Biden's stance on technology is enough to confuse technology enthusiasts and is more on par with John McCain.

Joe Biden’s mixed record when it comes to technology is enough to confuse technology enthusiasts on Barack Obama’s decision to nominate him as his running mate.Biden’s stance on Net neutrality seems to be more on par with John McCain.

Obama wants to keep the Internet a neutral place where people can blog, create podcasts, post things on the web without censorship or a middleman, all without having to pay an extra charge.

Biden opposes Obama and feels that there should not be any regulatory laws and that the issue will just sort itself out within the public with no government involvement in the process, as was indicated in a report by Declan McCullagh of

As a strong supporter of the FBI and the Recording Industry Association of America (RIAA) – recently known as the group suing college students for using file-sharing programs such as the now defunct Kazaa – Biden’s record shows that he is in favor of regulating the Internet.

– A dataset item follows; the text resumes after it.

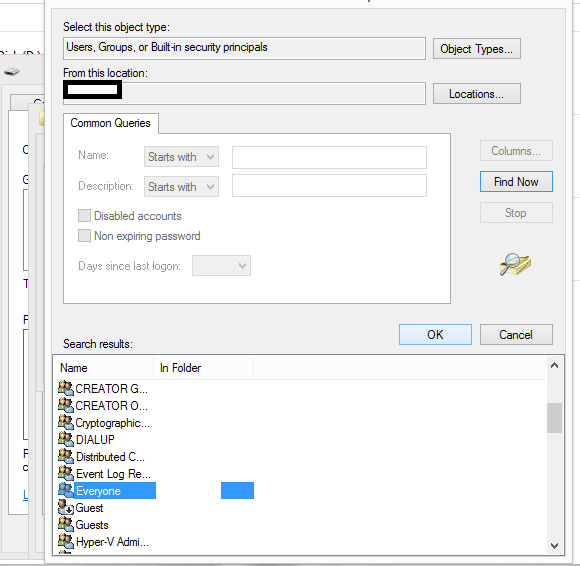Select the Cryptographic... group icon
The image size is (580, 566).
(x=66, y=422)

In 2002, Biden sponsored a bill that would make it felony to allow certain devices to play unauthorized music and programs. This would mean that playing burned CDs in your car or using a burned backup version of a computer program would be considered a federal crime.

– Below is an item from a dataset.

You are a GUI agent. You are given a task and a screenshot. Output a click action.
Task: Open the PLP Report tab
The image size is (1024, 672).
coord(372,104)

The RIAA believes that you should pay a fee for transferring a purchased album into your MP3 player. It even goes as far as saying that you should pay a fee if you have borrowed an album because, in their eyes, it has been “illegally distributed.”

In April, Biden proposed spending $1 billion tax dollars for authorities to monitor peer-to-peer networks for illegal activity.

Obama has been a huge supporter of Net neutrality and even has his own podcast to explain the importance of keeping the Internet a neutral platform.

Why is this important? We all live in a world where we depend heavily on the Internet in order to be connected with the rest of the world.

According to a Nielsen NetRatings report, over 75 percent of Americans have Internet access at home.

The major Internet and telephone companies want to create high-speed Internet lanes and charge a higher price for using them. Those who cannot afford it will be forced to use the slow lanes at the same rates of today.

Those same big companies also want to regulate the Internet by creating a corporate middleman for everything posted online.

In November, few Americans will cast their votes based on Biden’s views on intellectual property rights. But his views don’t exactly go hand in hand with what Obama has promised. Obama has pledged to update and reform our copyright and patent system as well as ensure that intellectual property owners are fairly treated.

While voting for Obama would be a step forward for the advancement towards a neutral technological world, supporting Biden would be taking a step back.